A recent article on a rare disease got me thinking about the life spans of the antediluvians.

The Tribune-Review ran a story about a boy with a very rare disease called progeria, which causes accelerated aging.  Only 16 children in the U.S. have the disease, which will cause most of them to die by about the age of 13 from heart attacks or strokes.  The three year old boy in the article looked like a miniature grandfather.  It's a strange, sad condition that caused me to reflect: here is an example of aging without age.  It's not a "disease" so much as an acceleration of a natural process.  What are the implications?

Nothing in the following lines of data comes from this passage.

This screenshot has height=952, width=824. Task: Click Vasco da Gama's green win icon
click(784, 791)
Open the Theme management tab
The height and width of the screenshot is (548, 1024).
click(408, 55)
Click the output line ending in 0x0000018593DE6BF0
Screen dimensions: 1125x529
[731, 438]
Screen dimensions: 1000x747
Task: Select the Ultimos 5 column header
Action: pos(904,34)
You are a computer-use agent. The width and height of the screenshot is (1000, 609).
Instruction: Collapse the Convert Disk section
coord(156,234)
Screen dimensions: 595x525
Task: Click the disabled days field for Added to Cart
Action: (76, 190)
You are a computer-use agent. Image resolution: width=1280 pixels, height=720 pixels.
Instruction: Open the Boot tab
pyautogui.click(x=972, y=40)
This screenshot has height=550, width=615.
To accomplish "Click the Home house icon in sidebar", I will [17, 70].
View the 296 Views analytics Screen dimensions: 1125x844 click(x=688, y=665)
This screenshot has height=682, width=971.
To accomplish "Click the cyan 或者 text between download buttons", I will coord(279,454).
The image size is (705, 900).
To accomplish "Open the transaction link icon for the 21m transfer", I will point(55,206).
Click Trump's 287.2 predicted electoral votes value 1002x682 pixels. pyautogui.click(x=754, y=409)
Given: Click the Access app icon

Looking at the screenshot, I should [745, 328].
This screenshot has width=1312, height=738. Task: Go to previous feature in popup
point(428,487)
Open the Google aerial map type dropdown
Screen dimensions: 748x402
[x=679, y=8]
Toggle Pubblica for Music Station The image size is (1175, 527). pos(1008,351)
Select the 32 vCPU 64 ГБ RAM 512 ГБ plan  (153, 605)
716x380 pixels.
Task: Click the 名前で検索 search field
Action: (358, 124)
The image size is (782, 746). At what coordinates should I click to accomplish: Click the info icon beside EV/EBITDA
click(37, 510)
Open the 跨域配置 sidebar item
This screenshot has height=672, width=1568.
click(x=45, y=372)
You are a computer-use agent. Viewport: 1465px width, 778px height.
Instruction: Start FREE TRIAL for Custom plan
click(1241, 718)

The deterioration of the body, which is an effect of mankind's fallen condition, does not always happen uniformly over time.  In our experience (and that of Moses in Psalm 90) the effects of sin run their course usually by age 70 or 80.  Thus we naturally see "aging" as an effect of age, or the deterioration of the body as a process of time.  But ultimately it is not a process of time.  It is the process of our fallen nature running its course in our physical existence, and the speed of that process is variable.  The condition of progeria, rare though it is, reminds us that this process fluctuates and is not always uniform according to our expectations and experience.  Even within our common experience, some "age" faster than others, making one live to 100 and another die at 50.  If aging depended only on age, and if the natural deterioration of the body depended only on time, what would account for these variables?  And what of an instance where this process takes place in the span of only 13 years?  While genetics, hygiene, habits, culture and many other factors push general life expectancy up and down, it is still apparent that the aging process is a variable that's not entirely dependent on time, nor is it absolutely uniform according to our common expectations.

Thus, if the natural deterioration of the body can happen in as little as 13 years, defying our notions of uniformity in aging, it could likewise defy our notions of uniformity by taking a much longer time.  As long as 969 years (Gen. 5:27).  Progeria is a sad and terrible condition, but it does remind us that there is more to aging than age, and there is no ironclad law of uniformity when it comes to this process.  Most will experience this process at a rate that is not unanticipated, but there are exceptions at both extremes, and this reminds us that our experience is not the standard of what is possible or believable.

The long ages of the antediluvians seem mythical to some, but a boy dying of old age at 13 is no less unexpected.  The effects of the fall have their variables and extremes, but in the end, both the longest and shortest life spans on this earth are like "a tale that is told" (Ps 90:9 KJV).  Praise God that we can say with Job, "after my skin is destroyed, this I know, that in my flesh I shall see God" (Job 19:26).